Here we are. It’ll take days to say it all. This morning, I’m not even going to try to answer the kind comments left on my last post.

Here is a picture of the vegetable garden, taken yesterday morning. We had a better week, weather-wise, than the photograph implies. I had taken two dozen chitted potatoes along with us, and I planted them. They’ll probably be all right, too, potatoes being tough little cookies. We got various things done, including the turning of a few more spadesful of earth in preparation for seed-sowing if spring ever comes. No rhubarb yet. If it weren't such absolutely indestructable stuff, I'd be a bit worried.
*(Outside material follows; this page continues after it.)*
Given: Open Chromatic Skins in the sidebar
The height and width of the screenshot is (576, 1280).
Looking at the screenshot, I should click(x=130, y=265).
There are lambs in the glen, in the village indeed, but not yet in our fields.

And I started Ketki’s gansey, using the pink yarn I bought recently from Guernsey Wool. I love it. Firm but not scratchy, very pleasant on the hand, great for stitch definition. When Ketki gets tired of banking and turns to gutting herrings for a living, she’ll find this one a welcome protection from the elements without being in any way burdensome.

Here’s the swatch. It’s unusual for me to make a swatch at all, let alone so elaborate a one. The actual yarn is a gentler pink than the photograph implies, without being sissy.


The pattern is “Mrs Laidlaw’s pattern” from Gladys Thompson’s book, “Patterns for Guernseys, Jerseys and Arans.” It is one of the very few in the book which is not charted but just written out line by line. I didn’t know, when I started, how to interpret that, so I began by just doing what it said: 1st row K5, p3, k1 etc; 2nd row K6, p2, k1 etc.

It soon became obvious that I wasn’t getting anywhere. The great thing about a swatch is that you don’t have to rip it out, you can just put in a row or two of garter stitch and try again. The initial mess can be dimly discerned towards the bottom of the swatch. I saw that I had to chart the pattern, and had what I thought a stroke of genius: I began by charting only the odd-numbered rows, leaving blank rows in between. Sure enough, I was able to see almost immediately that the pattern was written for knitting in the round. So, for my swatch, I had to start the even-numbered rows at the wrong end, and change k to p throughout, and vice versa. (And, yes, I know EZ would have had me knit a “swatch-cap” at this point. I didn’t want to, so I didn’t.)

And I got on fine, as you see. I’ve brought the book back here so that I can make a proper chart, perhaps in Stitch and Motif Maker, if I can find it; perhaps in Excel.

I spent a lot of time reading Brown-Reinsel, in the intervals of gardening. I have decided on an overlapped garter-stitch welt. We’re going the Full Monty on authenticity, here. Those rows of garter stitch on the swatch are on B-R’s instructions, to see if it spreads. It does, a bit, but the body of the sweater will have 10% more stitches than the welt, so I should be all right.

I am nearly finished, as you see, with the welts themselves. I am a bit worried about spread, and fully determined, if I don’t like the look of things when I’m four or five inches into the body pattern, to rip mercilessly back and start again. I think I’ve become a slightly better knitter in my old age, and if so, it’s entirely due to an increased willingness to rip things out.

Notice the little row of bumps at the cast-on edge. That’s a Channel Island cast-on, B-R again. I’m not much of one for learning new tricks these days, and I’m terribly pleased with this one.

The Scottish swan with Bird Flu which has been causing such excitement these last few days, was found in an East Coast fishing village close to Anstruther. Alas there don’t seem to be any gansey patterns in the books specifically attributed to Cellardyke.